EDIT 3: The previous code all used the packages:


When i use the lazy versions of them, the total time / memory / space usages doesn't really change: 2.62 secs, 2.25Gb allocations and 5.5MB space

The accepted solution: The lazy versions did not work because the hListToEOF forced a full file read (I expected the : constructor to work lazily).

The solution is to use he following imports:

import qualified Data.ByteString.Char8 as Str
import qualified Data.Text.Lazy.IO as TextIO
import qualified Data.Text.Lazy as T 
import Data.Text.Lazy.Read 

and in the singleResultBatch function the following modification:

                            readDistances = liftM  ( (map textRead . T.lines)) $ TextIO.readFile path

Then the both the speed (2.72s) and the memory allocations (2.3GB) do not change, which is expected.

The heap profile (space usage) does improve (1.8MB instead of 5.5MB), as visible in: heap profile when Text.Lazy packages are used

You need to process data incrementally.
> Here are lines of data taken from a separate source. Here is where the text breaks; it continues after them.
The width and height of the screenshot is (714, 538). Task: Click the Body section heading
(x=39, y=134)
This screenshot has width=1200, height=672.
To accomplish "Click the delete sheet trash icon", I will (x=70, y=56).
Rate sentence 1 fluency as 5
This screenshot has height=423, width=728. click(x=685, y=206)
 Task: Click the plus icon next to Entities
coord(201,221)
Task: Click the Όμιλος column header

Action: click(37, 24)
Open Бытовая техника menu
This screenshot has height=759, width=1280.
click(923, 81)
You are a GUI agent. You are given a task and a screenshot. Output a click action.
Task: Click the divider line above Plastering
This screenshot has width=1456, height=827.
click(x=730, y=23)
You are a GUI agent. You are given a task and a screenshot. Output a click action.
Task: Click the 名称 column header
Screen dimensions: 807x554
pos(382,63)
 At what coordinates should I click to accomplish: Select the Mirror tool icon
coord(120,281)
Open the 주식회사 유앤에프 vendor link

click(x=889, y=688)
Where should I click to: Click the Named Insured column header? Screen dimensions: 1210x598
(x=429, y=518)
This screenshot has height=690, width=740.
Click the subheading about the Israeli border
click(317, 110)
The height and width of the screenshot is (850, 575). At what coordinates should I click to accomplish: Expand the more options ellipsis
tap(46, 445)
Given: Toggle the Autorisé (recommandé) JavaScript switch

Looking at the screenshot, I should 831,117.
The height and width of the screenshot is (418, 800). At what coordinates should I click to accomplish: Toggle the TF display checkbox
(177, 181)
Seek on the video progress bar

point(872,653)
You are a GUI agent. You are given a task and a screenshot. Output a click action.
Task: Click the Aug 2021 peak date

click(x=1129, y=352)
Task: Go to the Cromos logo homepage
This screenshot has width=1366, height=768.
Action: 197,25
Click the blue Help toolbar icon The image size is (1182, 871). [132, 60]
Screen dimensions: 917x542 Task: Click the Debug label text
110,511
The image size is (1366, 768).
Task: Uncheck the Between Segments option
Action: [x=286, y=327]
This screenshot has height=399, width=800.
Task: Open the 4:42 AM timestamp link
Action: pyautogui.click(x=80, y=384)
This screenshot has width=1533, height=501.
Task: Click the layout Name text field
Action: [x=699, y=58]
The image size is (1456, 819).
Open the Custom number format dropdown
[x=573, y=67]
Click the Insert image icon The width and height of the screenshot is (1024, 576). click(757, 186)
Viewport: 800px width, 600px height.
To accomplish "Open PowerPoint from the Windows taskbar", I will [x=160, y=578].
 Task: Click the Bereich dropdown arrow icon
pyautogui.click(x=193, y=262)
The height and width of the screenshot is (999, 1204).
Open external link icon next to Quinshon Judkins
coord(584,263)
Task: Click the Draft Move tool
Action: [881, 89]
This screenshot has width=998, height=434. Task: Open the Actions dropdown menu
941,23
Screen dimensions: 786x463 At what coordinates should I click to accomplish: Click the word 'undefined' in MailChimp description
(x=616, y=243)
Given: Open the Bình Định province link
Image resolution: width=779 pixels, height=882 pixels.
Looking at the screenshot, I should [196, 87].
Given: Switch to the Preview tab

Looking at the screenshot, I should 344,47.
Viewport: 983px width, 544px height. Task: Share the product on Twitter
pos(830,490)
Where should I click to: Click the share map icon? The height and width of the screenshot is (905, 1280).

Currently, hListToEOF reads all the data in in one go, which you then slowly process (hence the initial memory spike as everything is read in, then a slow reduction as the list is deallocated).

Instead of doing your own IO via hListToEOF, read/stream the files lazily (e.g. with readFile from the Text.Lazy library) and map your processing functions over them.